I need a drink just thinking about it....

ShanaMama
06-29-2010, 05:45 PM
Thought about sending you a private message but will just put it out here in case anyone else is helped by it. This is just my opinion, so take it for what it's worth: the dynamic here is that your DH is returning to childhood internally and responding the way that he felt he had to in the past. So maybe ask him to take a deep breath and really look you in the eye to realize who he's talking to right now. Ask him if he needs a moment to refocus and remember that it's you, the noncritical supportive love of his life, that he's talking to. If you can, stay in touch with him by putting a hand on his arm, etc. before he gets sarcastic to keep reminding him that you are a team. Maybe go for a walk together, a bike ride, sit in the car for a moment-- whatever it takes to keep him in the here and now.

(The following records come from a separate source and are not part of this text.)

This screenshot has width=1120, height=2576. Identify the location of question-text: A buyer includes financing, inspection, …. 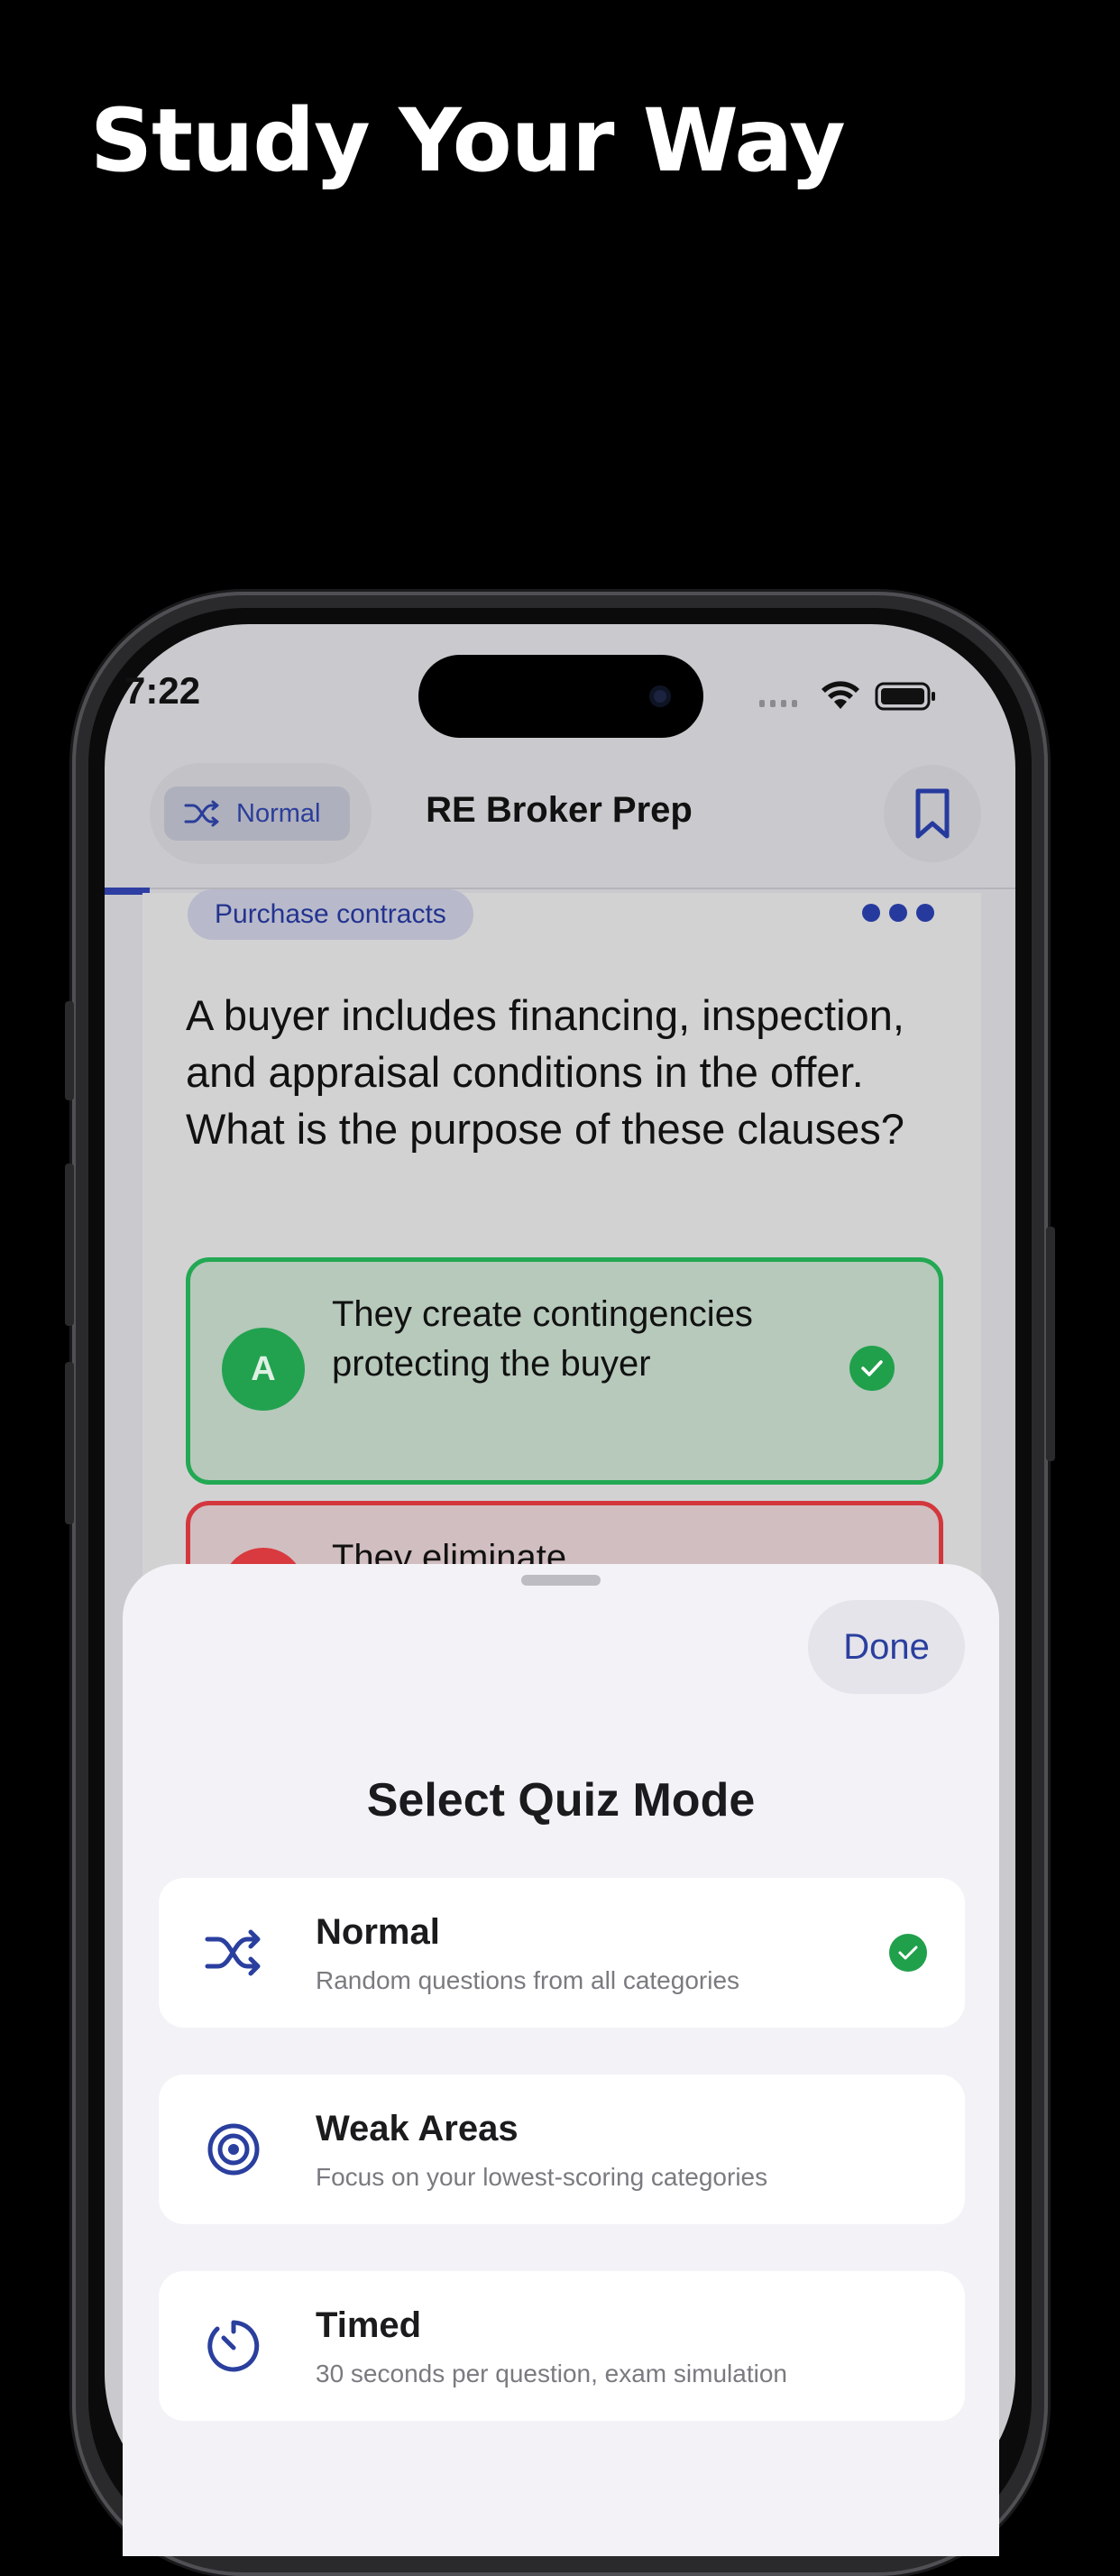
(545, 1072).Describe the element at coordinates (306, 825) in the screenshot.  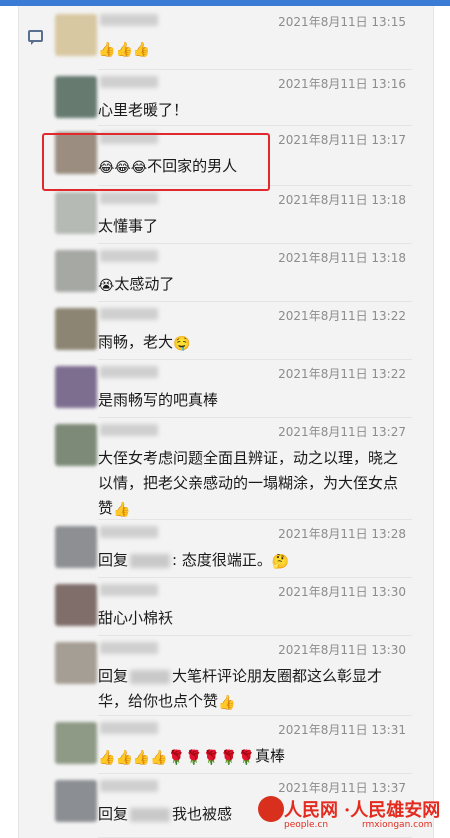
I see `watermark-url1: people.cn` at that location.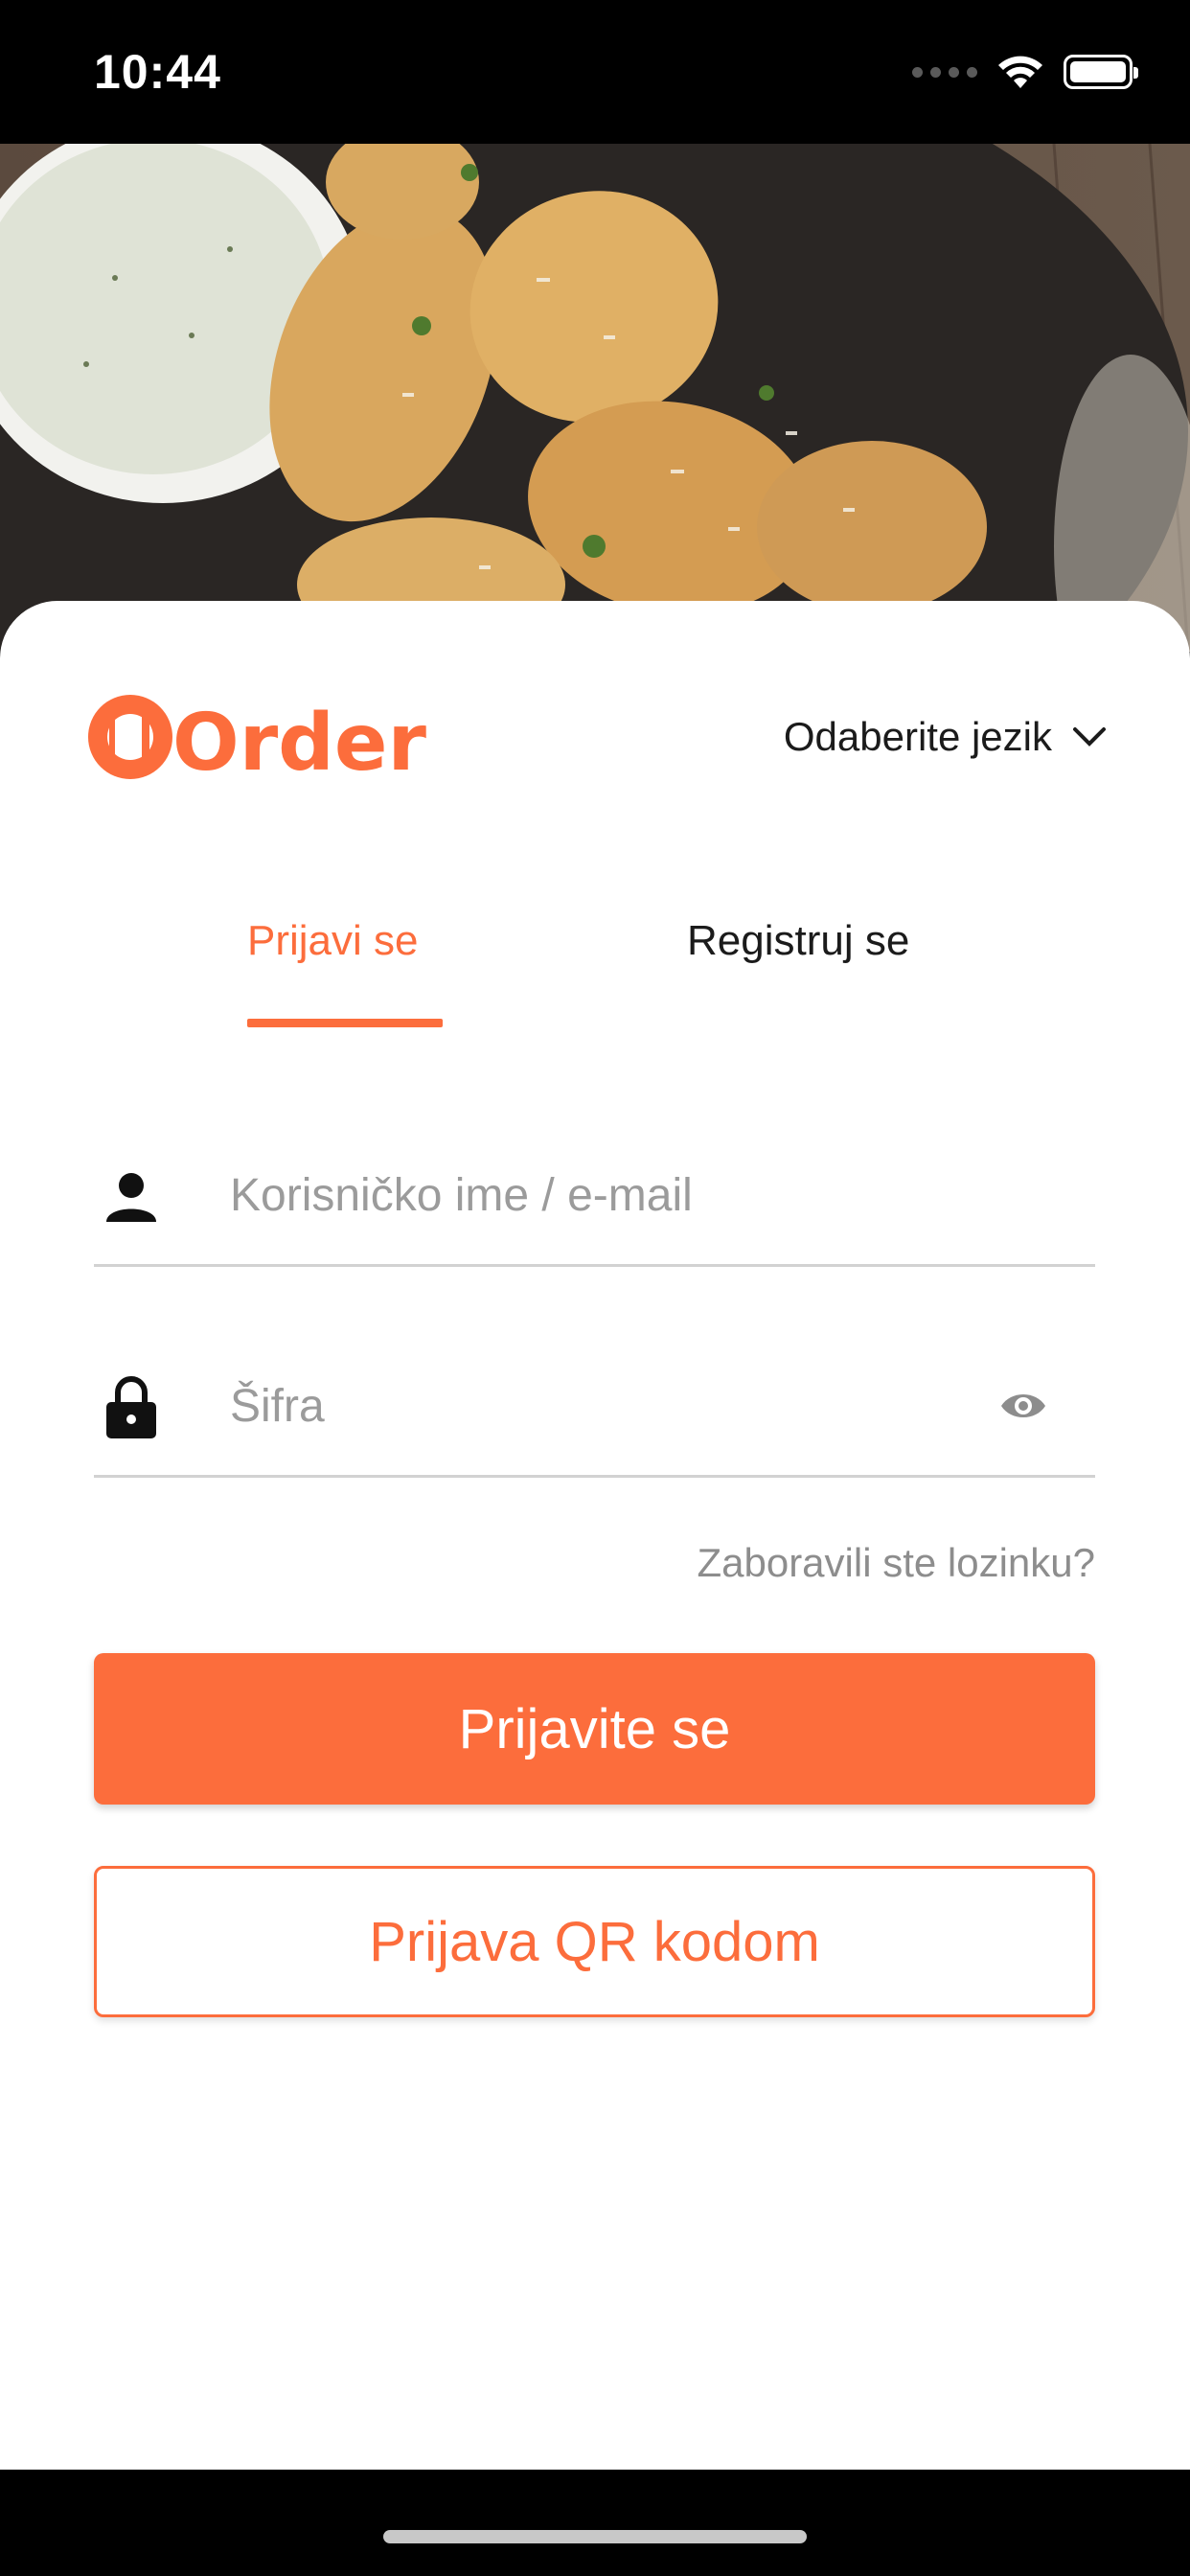  I want to click on password-input, so click(604, 1406).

This worked for me... and I was the one who got difficult, not DH :)

This is excellent advice. DH & I both come from families with some disfunction in different ways. What helps us both is preparing ourselves beforehand and 'arming' ourselves with the knowledge that our spouse is on our team & not against us. This has really helped.
Lisa, this doesn't seem to make a difference to you, but I
greatly prefer hosting both my parents & inlaws over visiting them. This way they are on my turf, they are the guests, and I set the tone for interactions. they are less likely to pull their cr@p because that's just not the way we talk in this house.

MamaSnoo
06-29-2010, 11:04 PM
Thought about sending you a private message but will just put it out here in case anyone else is helped by it. This is just my opinion, so take it for what it's worth: the dynamic here is that your DH is returning to childhood internally and responding the way that he felt he had to in the past. So maybe ask him to take a deep breath and really look you in the eye to realize who he's talking to right now. Ask him if he needs a moment to refocus and remember that it's you, the noncritical supportive love of his life, that he's talking to. If you can, stay in touch with him by putting a hand on his arm, etc. before he gets sarcastic to keep reminding him that you are a team. Maybe go for a walk together, a bike ride, sit in the car for a moment-- whatever it takes to keep him in the here and now.

This worked for me... and I was the one who got difficult, not DH :)

Wow...I will have to remember this. We go through the same crap at our house with my MIL. The "fake meeky" is the worst. As is the fake "I don't need anything at all." DH becomes really difficult. Just shuts down and shuts me out, just like he does his family. I think your suggestions are really good.